Jim Meek: Well, they say only dirty people wash, and we were the dirty men who didn't wash at all, practically. Fresh water was too precious to use for washing. A man thought himself lucky if he got enough to drink. most chaps would have a Turkish bath of sorts by drinking hot tea when they had it some hot afternoon and then when they sweated, wiping dirt and sweat away in the one operation with a piece of rag. About the middle of June of course, day bathing at the beach was prohibited. Too many chaps were being wounded or killed by the shrapnel fire and men were often too weary to plod down to the beach at night time for a dip. Some chaps let their whiskers grow. Quite a good idea, it helped to camouflage us and our features which were becoming gaunter and gaunter as the grim days and nights put their mark on us all.
Unidentified [Turkish] male speaker: Cadets - the countries of the entente had decided to force a passage through the Turkish straits in order to establish closer contact with Russia. The results hoped for as a consequence of the capture of the straits were these: to assure free passage for oil and wheat, to open a route of communication with Russia and equip the Russian armies, to put pressure on Germany from the east and thus to ease the situation of France, to completely encircle the countries of central Europe, to force Italy and the Balkan countries to join the entente and finally, to cut off communication between the Ottoman Empire and its ally Germany.
Unidentified male interviewer [probably Brigadier Leonard Thornton]: Sir William, would you agree with those who say that if the operation had been successful, l it might well have thrown Turkey out of the war altogether?
Sir William Cunningham: Yes I would say that had either the initial landing or the effort made in August been successful, it would have had incalculable results. Hard to conceive. I understand that they were prepared to reach Constantinople in the first attack. I've just been reading a book in which they took one of the high political officers, who was relieved, but had a knowledge of Turkish and so forth, who was to help them run Constantinople when it was reached, and he was actually with Ian Hamilton's staff.
Brigadier Leonard Thornton: Perhaps it's not too far-fetched to say that if the operation had been successful and had opened a route to Russia which was then one of our allies, it might perhaps even have delayed or halted the character of the Russian revolution?

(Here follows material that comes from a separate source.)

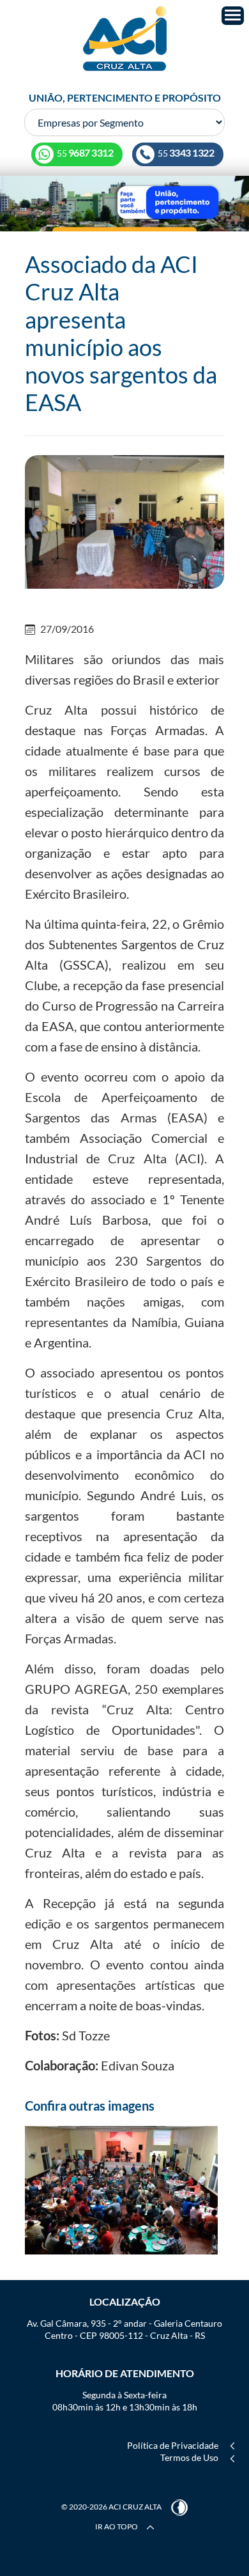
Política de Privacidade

Sir William Cunningham: Yes it might well have. And of course it would have exposed the southern flank of the Germans and provided an easy route to Russia.
Ernest Harston: We lived on bully and biscuit. And some wag or some genius in the War Office thought that yellow jam was less attractive to flies than purple jam, and he sent us enormous quantities of marmalade and apricot jam. So much so, that most of us have never really liked either of them, very much.
Jim Meek: Ah, but there were lots things that were wished for on Gallipoli. Some of them were landed when it was too late to take advantage of them. I heard, you know after the business, that Yank correspondents reported that plenty of condensed milk salvaged from our only half-destroyed dumps after the evacuation, was being sold in the shops of the Turkish capital. We could have done with a few of those tins of milk in June and July.
Unidentified [Turkish] male speaker: Having reached the decision to force the Dardanelles by a combined attack of ground and naval forces, the entente units, after violent naval bombardment, began their landing operations at 4.20am on the 25th of April 1915 at Sari Bair and Ari Burnu. In the long, bloody and often hand to hand struggle that followed, the forces of England, France, Australia and New Zealand engaged in a contest of heroism with the Turkish soldier. All the material conditions were in favour of the former, but the Turkish soldier was fighting in a just cause, defending his native country, which was to him a gift from his ancestors, a symbol of honour. The result was a triumph of justice.
Brigadier Leonard Thornton: Of course, one tends to look back at the campaign as a student of military history, in the light of subsequent experience. It's difficult to resist it. It's almost as fruitful as saying "What a pity they didn't have an atomic bomb at Waterloo", but nevertheless it does seem from military studies of the campaign, that there was, at least in the early stages, a remarkable lack of coordination and thrust in the initial few days after the landing. For instance, at Y Beach, there was quite a strong party ashore with no enemy in front of them and they were re-embarked. Would you say that was a fair criticism of the campaign?
Sir William Cunningham: I saw the efforts from the top of Chunk Bair and it never appeared as though there was any progress being made. There were a lot of ships in Suvla Harbour, apparently landing troops and stores and no progress seemed to be made at all in the direction of where we knew the enemy was to be expected, if there was one.
Brigadier Leonard Thornton: It would seem to suggest the inexperienced troops taking part didn't really know what was expected of them?
Sir William Cunningham: No, they had no experience at all of war, particularly against the Turk.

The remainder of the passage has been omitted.